This disease has now been classified as a B-lymphocyte disorder. A few variant patients, such as rare patients with T-cell characteristics, have been reported. A few cases have been reported in association with retrovirus HTLV-II infection. Hairy cell leukemia was originally called leukemic reticuloendotheliosis. It affects primarily men (male/female ratio 4:1) between ages 40 and 60 (range, 24-80) years. The clinical course if untreated is usually described as chronic but progressive (mean 4 years, range <1 to >20 years). The most common cause of death is infection (55%-65% of patients). There is splenomegaly in 80%-90% of cases; about 20% have spleens with enlargement to palpation of less than 5 cm, whereas about 15% are more than 15 cm. In the typical patient there is splenomegaly without lymphadenopathy; lymphadenopathy actually does occur in approximately 30% of cases but is usually not prominent. Mild hepatomegaly is found in approximately 20%.

Laboratory picture.— Cytopenia in one or more peripheral blood elements is present in 87%-100% of patients. Normocytic-normochromic anemia is found in 80%-84%; thrombocytopenia in 60%-70% (range, 50%-87%); leukopenia in 50%-60% (range, 48%-66%); normal WBC count in 20% (range, 15%-24%); leukocytosis in 10%-15%; and pancytopenia in about 60% (range, 35%-90%). A relative lymphocytosis is frequently present. Serum alkaline phosphatase levels are elevated in about 20% of cases. Hairy cells are present in the peripheral blood in approximately 90% of patients, although the number of such cells varies considerably. In most cases there are relatively few hairy cells; in 10% of cases more than one half of all leukocytes are hairy cells. Hairy cells are present in the bone marrow and spleen as well as the peripheral blood. The hairy cell is similar to a lymphocyte in appearance but the cytoplasm appears frayed or has irregular, narrow, hairlike projections. The hairy cytoplasm appearance is not specific; it may occasionally be seen in a few persons with other conditions or as an artifact (usually only a few cells are affected).

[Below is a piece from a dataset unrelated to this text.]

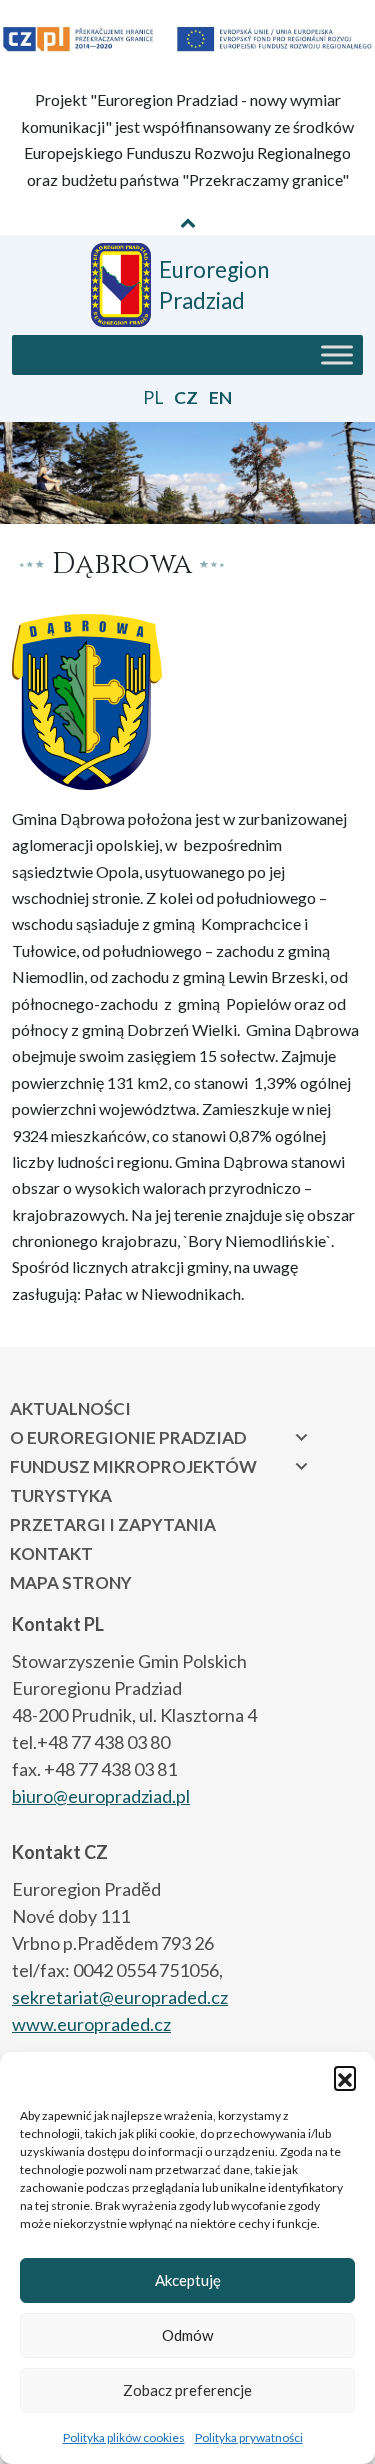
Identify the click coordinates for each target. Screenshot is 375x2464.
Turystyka (61, 1495)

Bone marrow aspiration is diagnostic in 70%-80% of cases in which marrow is obtained; no marrow can be aspirated in 30%-50% of patients, and a bone biopsy is then necessary. Some investigators believe that bone marrow is nearly always diagnostic if the correct specimen in sufficient quantity is obtained and adequate testing is done. Clot sections as well as smears should be prepared if marrow is aspirated, and slide imprints should be made if a bone biopsy is performed. The bone marrow is usually hypercellular but occasionally may be normocellular or even hypocellular. Some patients develop varying degrees of marrow fibrosis, which could lead to a misdiagnosis of myeloid metaplasia. Marrow infiltration by hairy cells begins in small patches that eventually become confluent and finally become generalized. Spleen sections typically show involvement of the red pulp rather than the malpighian corpuscles, and spleen sections may contain diagnostic pseudosinuses lined by hairy cells.

Acid phosphatase stain.— Hairy cells typically demonstrate a positive cytoplasmic acid phosphatase cytochemical reaction, which is resistant to tartrate. This reaction was originally thought to be specific for hairy cells but has since been found (more often with weak reactivity) in some patients with B-cell or T-cell CLL, prolymphocytic leukemia, adult T-cell leukemia, Sйzary syndrome, and occasionally in acute myeloblastic leukemia and acute monoblastic leukemia. On the other hand, the number of hairy cells that exhibit a positive tartrate-resistant acid phosphatase reaction is variable (5%-95% of the hairy cells), and in about 5% (range, 5%-10%) of patients all peripheral blood and bone marrow cells may be normal. A few patients become diagnostic problems, and electron microscopy (ribosomallamellar complex in 60%) or testing for certain antigens (e.g., HLA-DR) may be helpful.